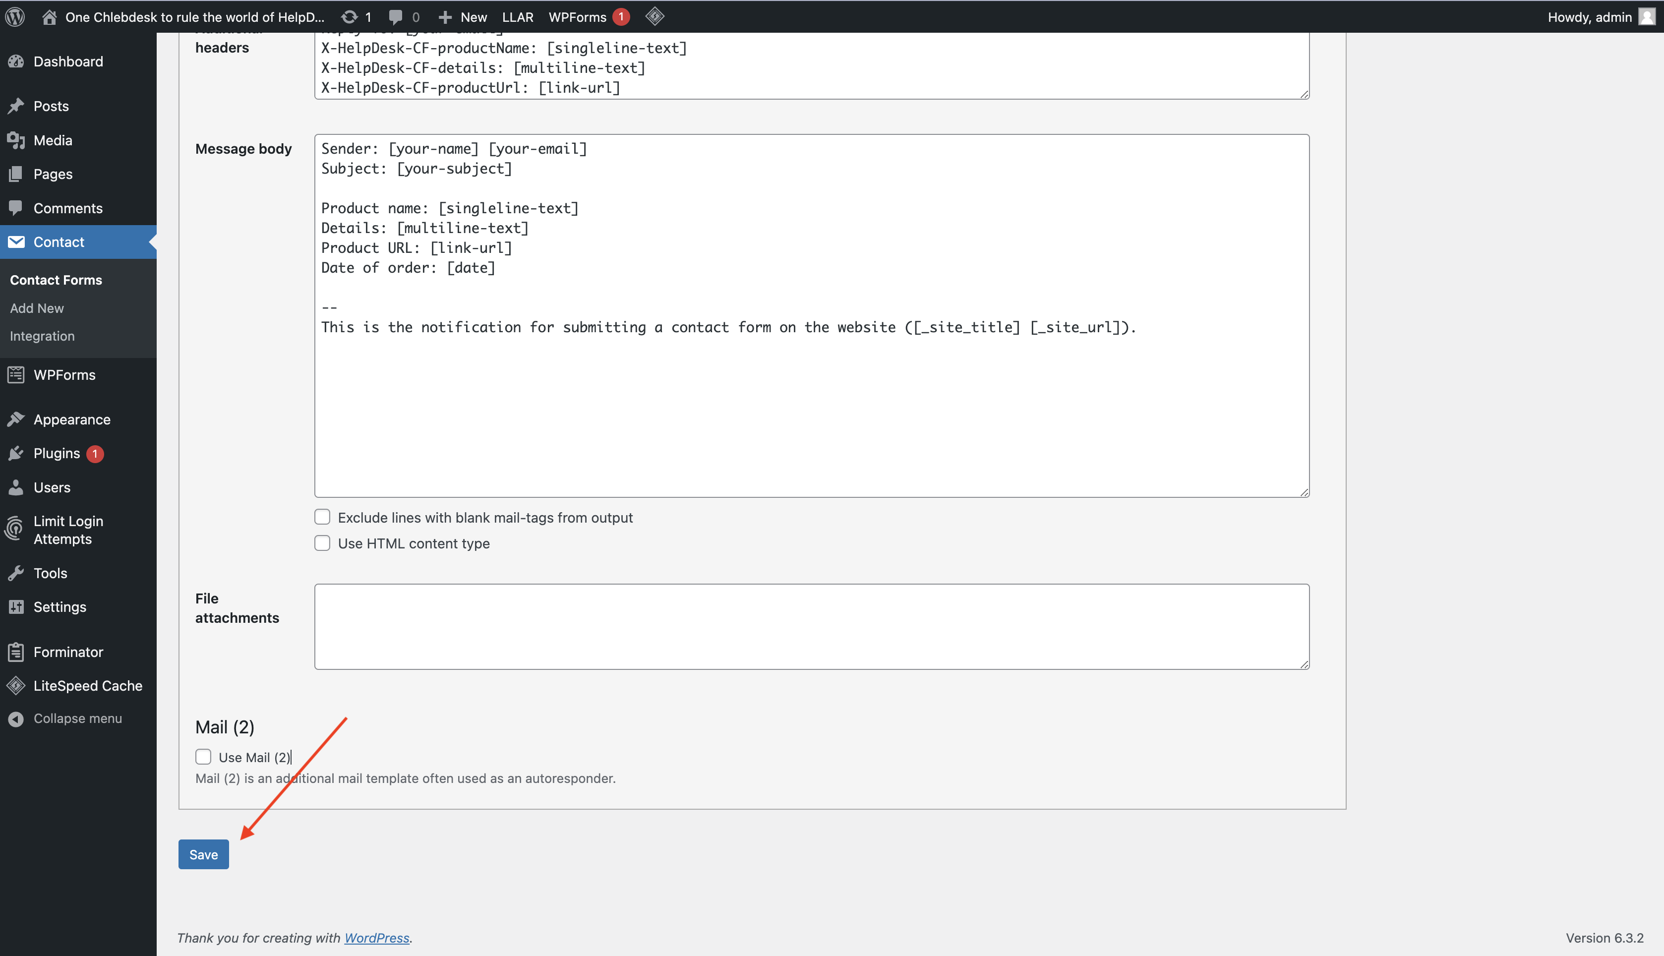Open the Contact menu item
This screenshot has width=1664, height=956.
pyautogui.click(x=60, y=242)
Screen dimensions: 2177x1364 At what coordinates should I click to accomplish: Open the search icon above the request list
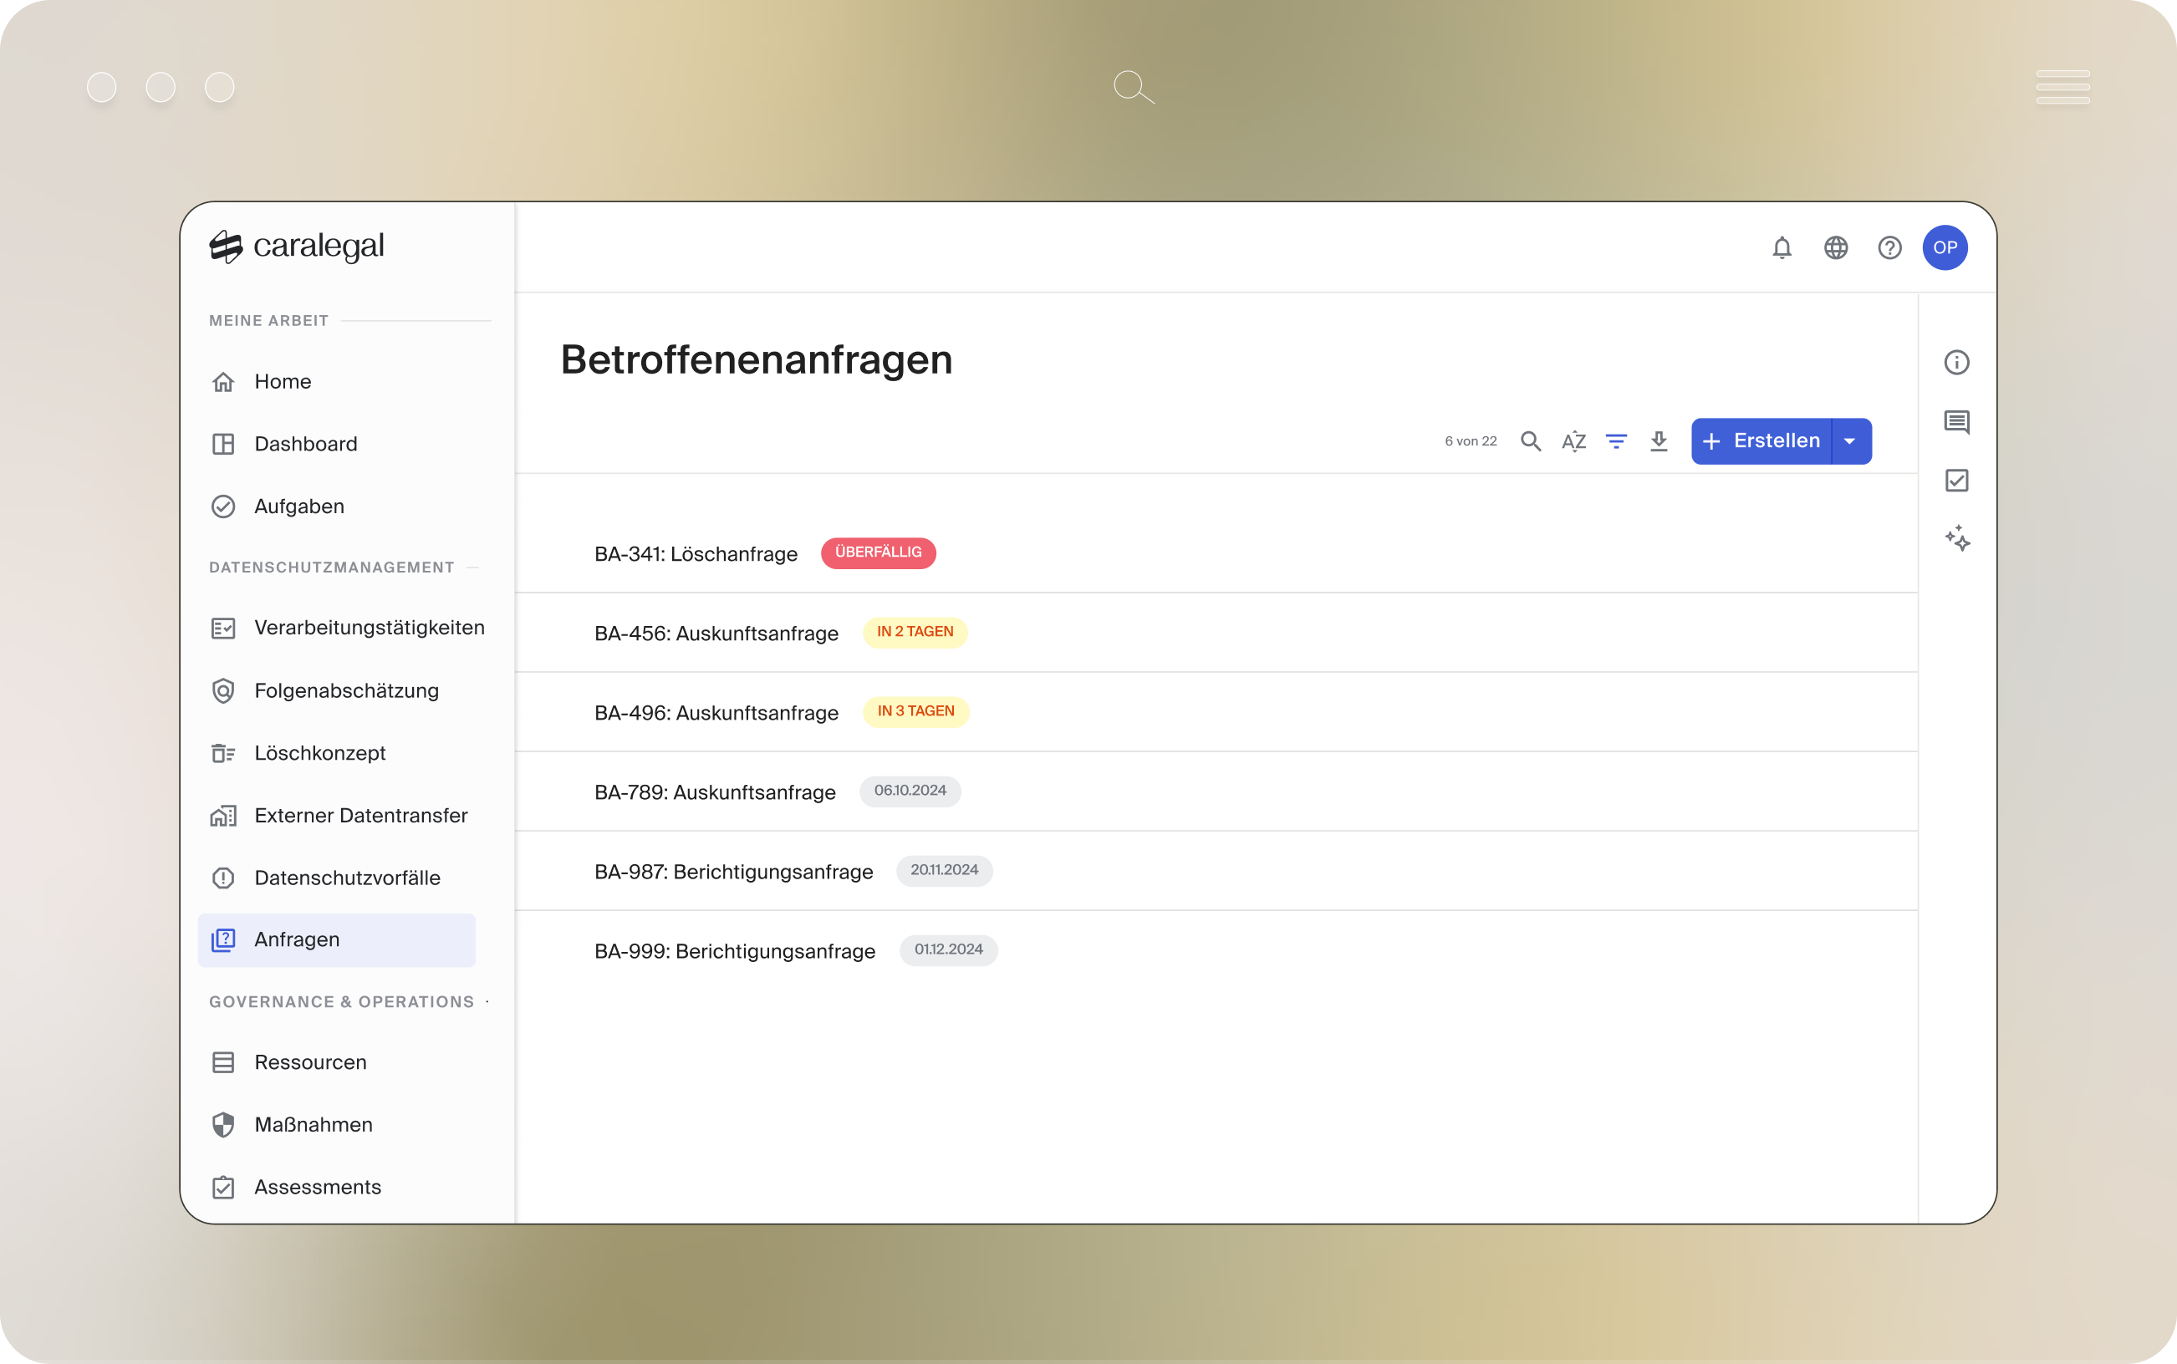click(x=1531, y=441)
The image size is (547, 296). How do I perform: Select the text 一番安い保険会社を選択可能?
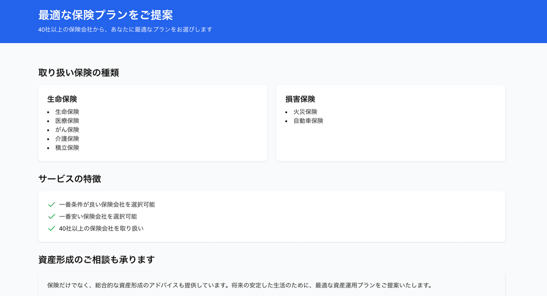[x=98, y=217]
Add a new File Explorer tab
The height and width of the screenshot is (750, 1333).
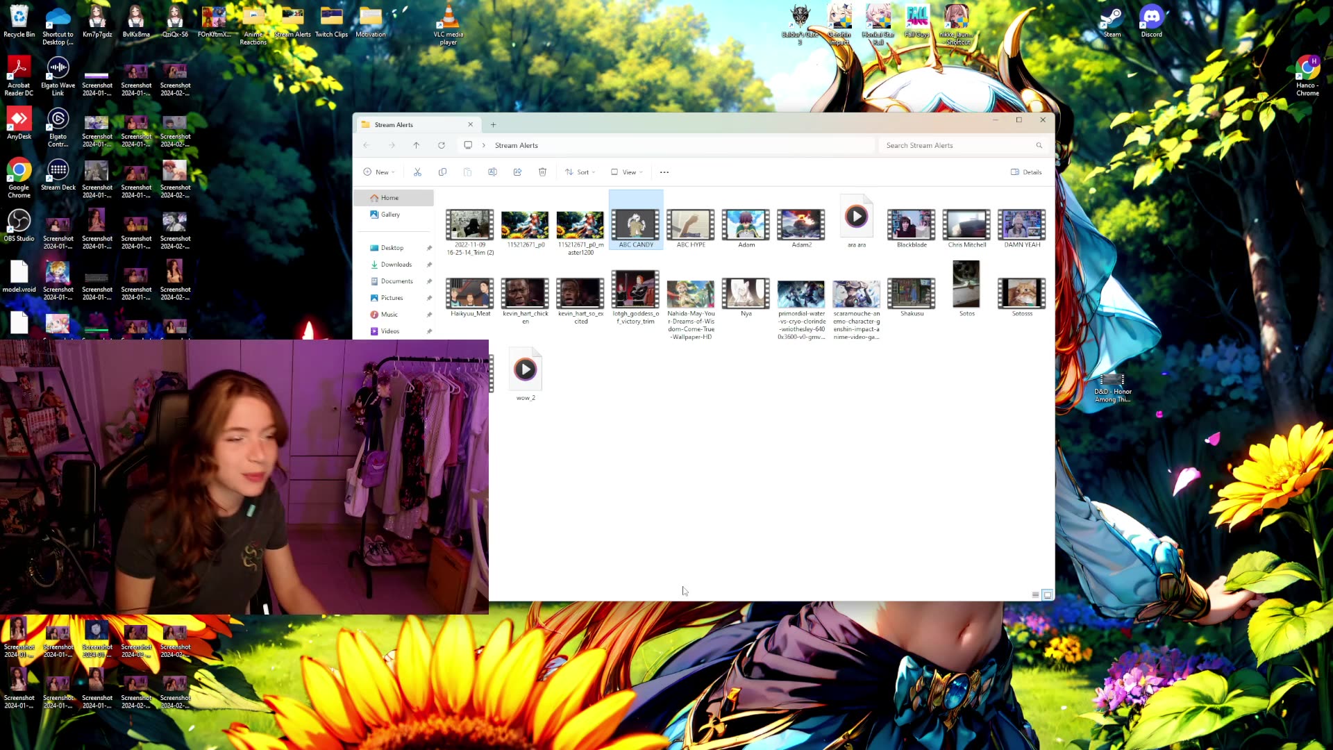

EXERCISE OBJECTIVE: Rewrite all of the lines above with "search icon" swapped for "magnifier icon" and nothing else changed. Leave the pictures out.

TASK OUTPUT:
Open the Contact menu item
This screenshot has width=1664, height=956.
pyautogui.click(x=60, y=242)
Screen dimensions: 2177x1364 At what coordinates should I click to accomplish: Open the magnifier icon above the request list
click(x=1531, y=441)
The image size is (547, 296). How do I perform: Select the text 一番安い保険会社を選択可能?
[x=98, y=217]
Add a new File Explorer tab
The height and width of the screenshot is (750, 1333).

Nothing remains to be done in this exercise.